絹旗を布団に寝かせてから30分経った頃、ようやく、絹旗が起きた。柔らかそうな頬には先ほどのように真っ赤ではなく、ほんのりと赤みのある程度だった。

「…………はっ?!あれ?私何してました??」

「気絶したから俺の部屋まで運んできたんだけど……」

と、上条が言うと目をキラリと光らせて

「は、運んできたって?!超、どうやって運んできたか気になります!!」

グワワッッ!と上条の顔と絹旗の顔が触れ合いそうになるぐらいの距離まで詰めてきたので若干顔をそらしながら

「ち、近いって!えと、お姫様抱っこでこう……」

お姫様抱っこのポーズを真似して上条が身振り手振りで説明すると、絹旗が自分の顔を両手で挟んだ。

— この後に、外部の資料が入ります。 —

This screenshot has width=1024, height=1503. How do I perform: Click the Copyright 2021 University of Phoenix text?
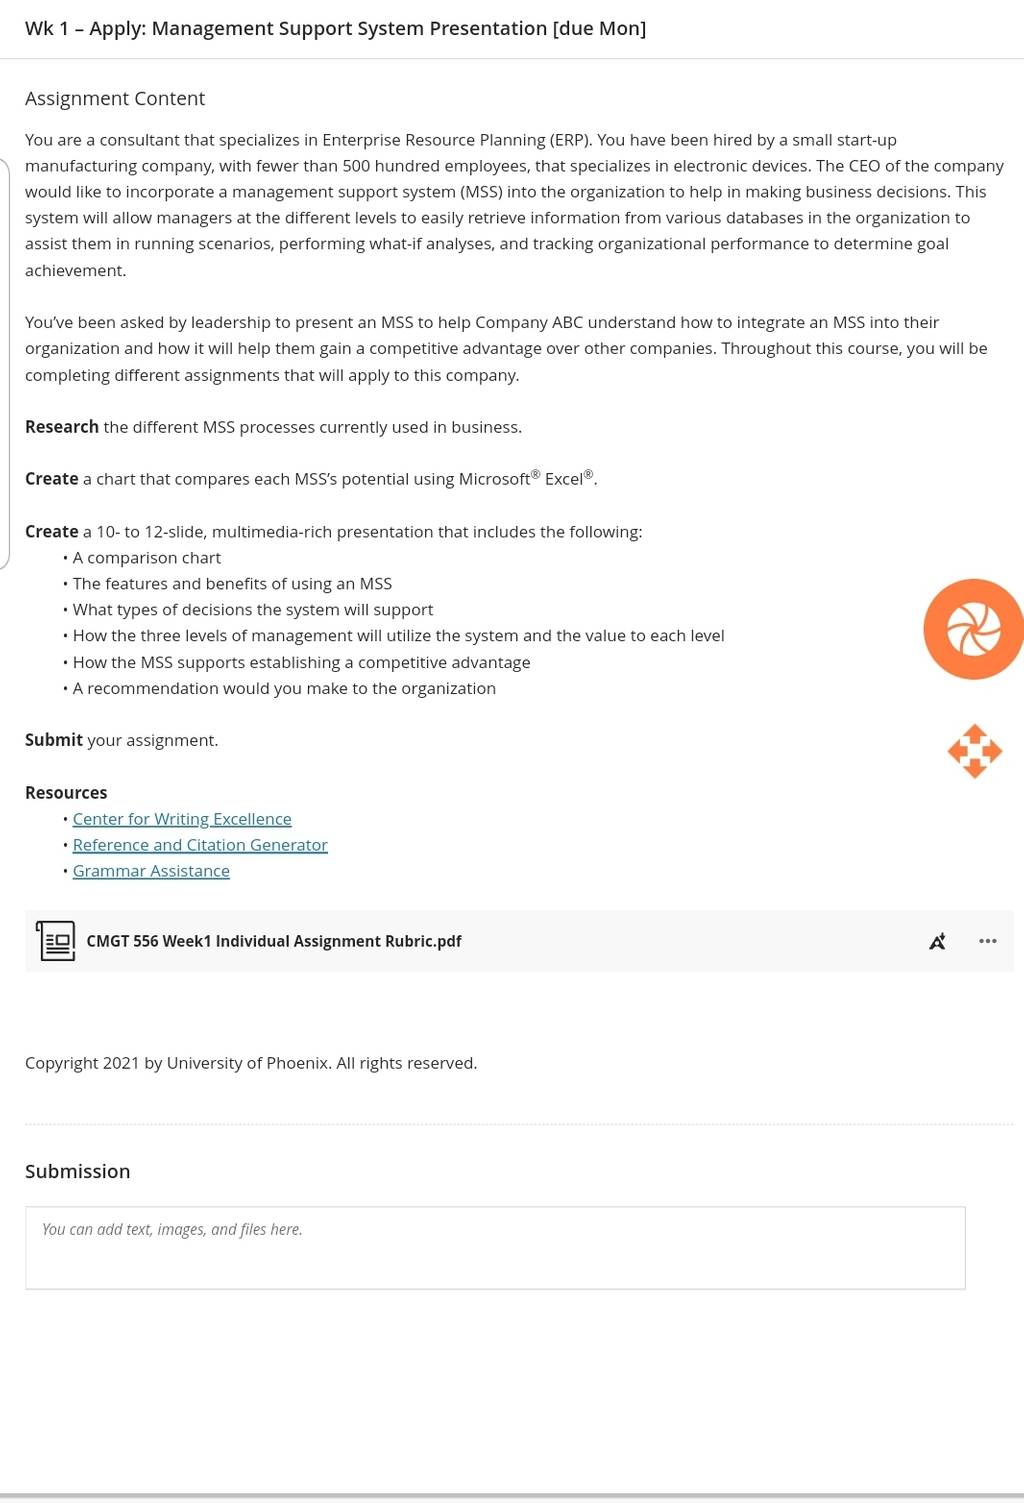coord(251,1063)
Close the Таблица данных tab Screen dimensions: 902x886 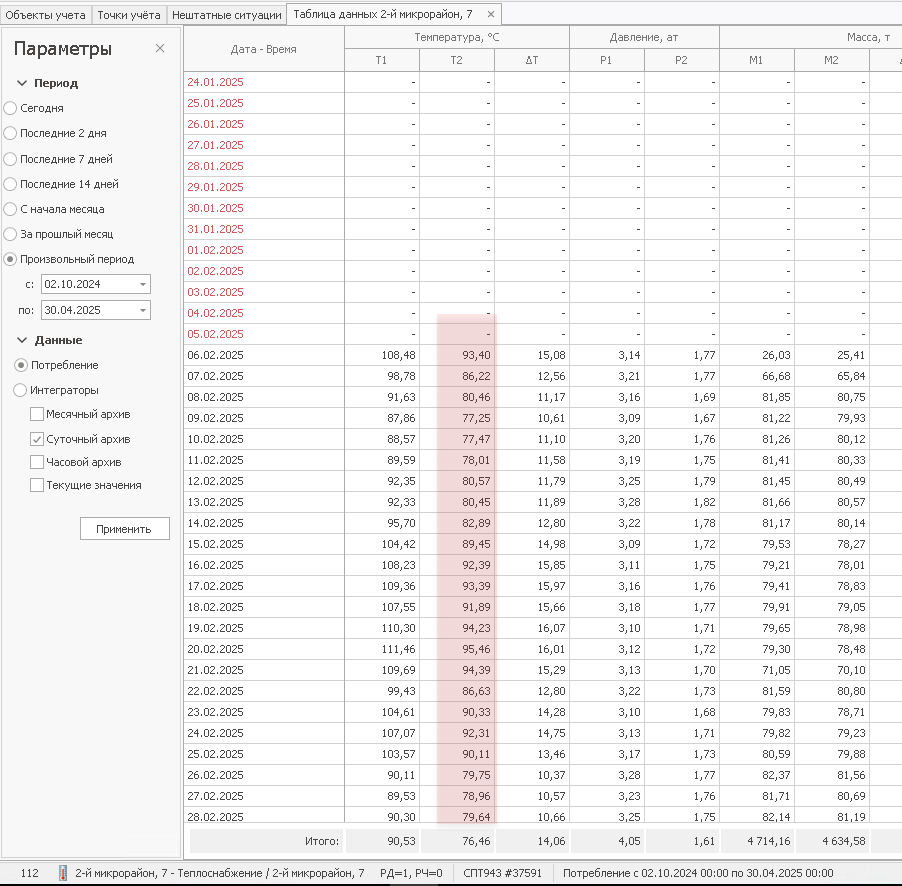point(490,15)
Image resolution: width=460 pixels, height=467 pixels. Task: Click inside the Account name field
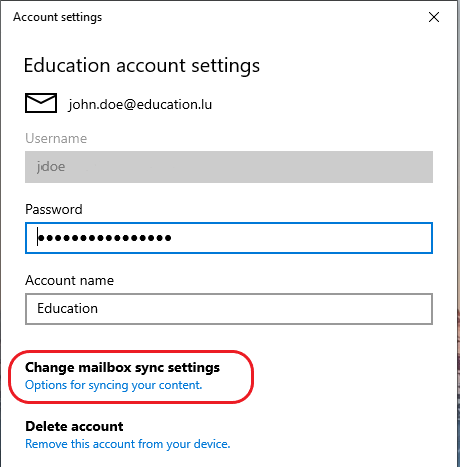pyautogui.click(x=229, y=309)
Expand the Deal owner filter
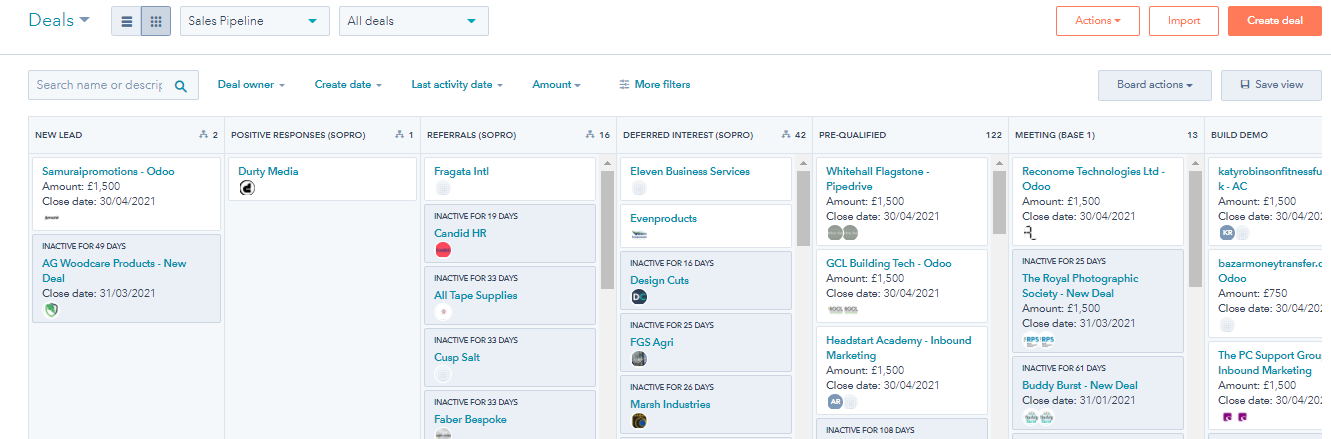The image size is (1331, 439). 251,85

そして、クネクネと身を捩りながら

「いやぁ~、これはもう付き合うしかないですね!!超大胆というか、上条さんがそんな事してくれるなんて……!」(きた?!私の時代が来ました??!!)

と、めちゃくちゃ嬉しそうに言った。

(嫌がられなくてよかった……)

こんなにうれしそうな絹旗を見てちょっと照れてしまい、どっかの電撃姫みたいに顔を真っ赤にして攻撃を仕掛けてくるような事は無くて安心もしていた。

「で、返事はどうなんですか??」

「え?」

「だから!さっきの告白の返事です!言わせないでください、恥ずかしい……」(この際だし振られるの前提で聞いとこう!もしかしたら……)

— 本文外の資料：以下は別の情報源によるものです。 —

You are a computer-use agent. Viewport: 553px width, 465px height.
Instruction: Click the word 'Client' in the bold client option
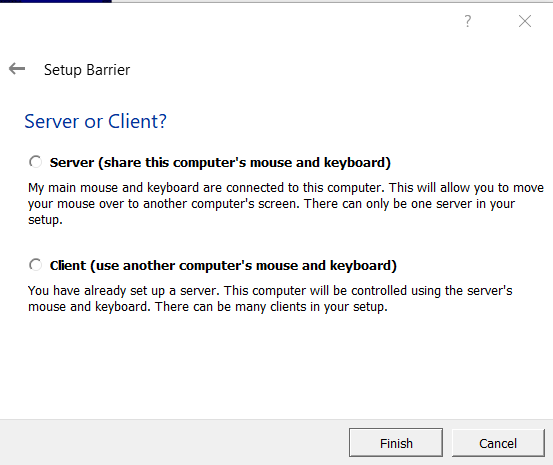[68, 266]
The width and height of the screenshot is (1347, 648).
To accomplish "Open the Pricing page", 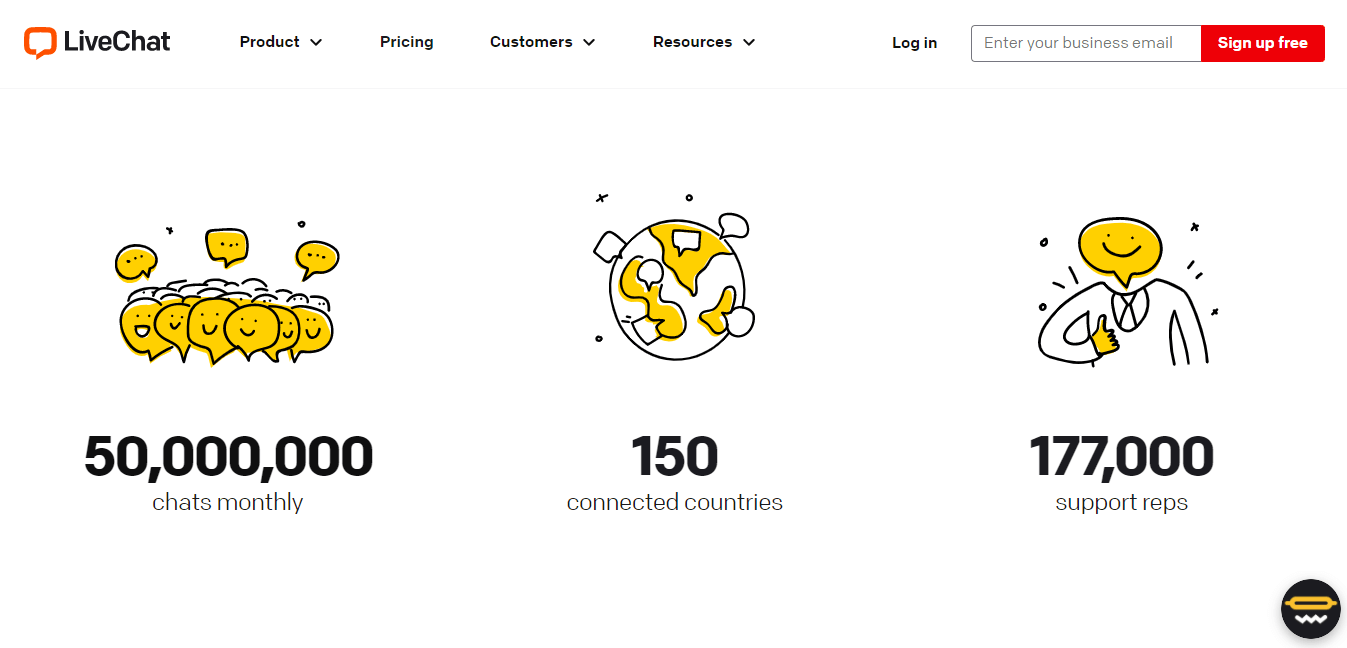I will pyautogui.click(x=407, y=42).
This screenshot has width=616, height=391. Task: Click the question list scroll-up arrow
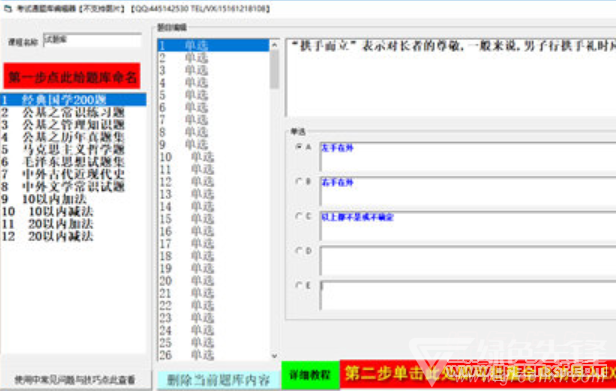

調子に乗り、勢いに任せてさっきの冗談を告白に仕立ててしまったが、瞬時に自分が何を言ったのかをもう一度考え、とてつもなく恥ずかしくなり、頬の赤みがさっきよりも増してしまった。そして、そんな絹旗の様子を尻目に上条はひたすらに混乱していた。

(さっきちらっと付き合ってとかなんとか聞こえたと思ったけど告白だったのかよ?!え?まじで?どうしようタイプとしてはこう、ボインというか、お姉さんというか、むっちりとエロくて優しく癒してくれるそんな女性が好みなんだけど……でも可愛い!どうするか……はっ?!まてよ、こいつはこの状況を録画して誰かに見せる気じゃないだろうな……告白されたらドッキリ報告とかされたら俺もう立ち直れないよ!女性恐怖症になるよ!うおおおおおお!!)

「はい!よろしくお願いしますキヌハタさま!」

気が付くと返事をしていた。むっちりでもお姉さんでもないが、こんなに可愛い子に告白されて受けないなんてなかなかできることじゃないだろう。特に事件もなく、人肌恋しかった上条には断る理由がなかった。

「うわあわわ?!?!え?マジですか??」

顔の赤みが先ほどの気絶の時と変わらないほど真っ赤に染まった絹旗にコクコクとうなずく上条。

「ふにゃ~」

再び気絶し、10分ほど、動かなかった。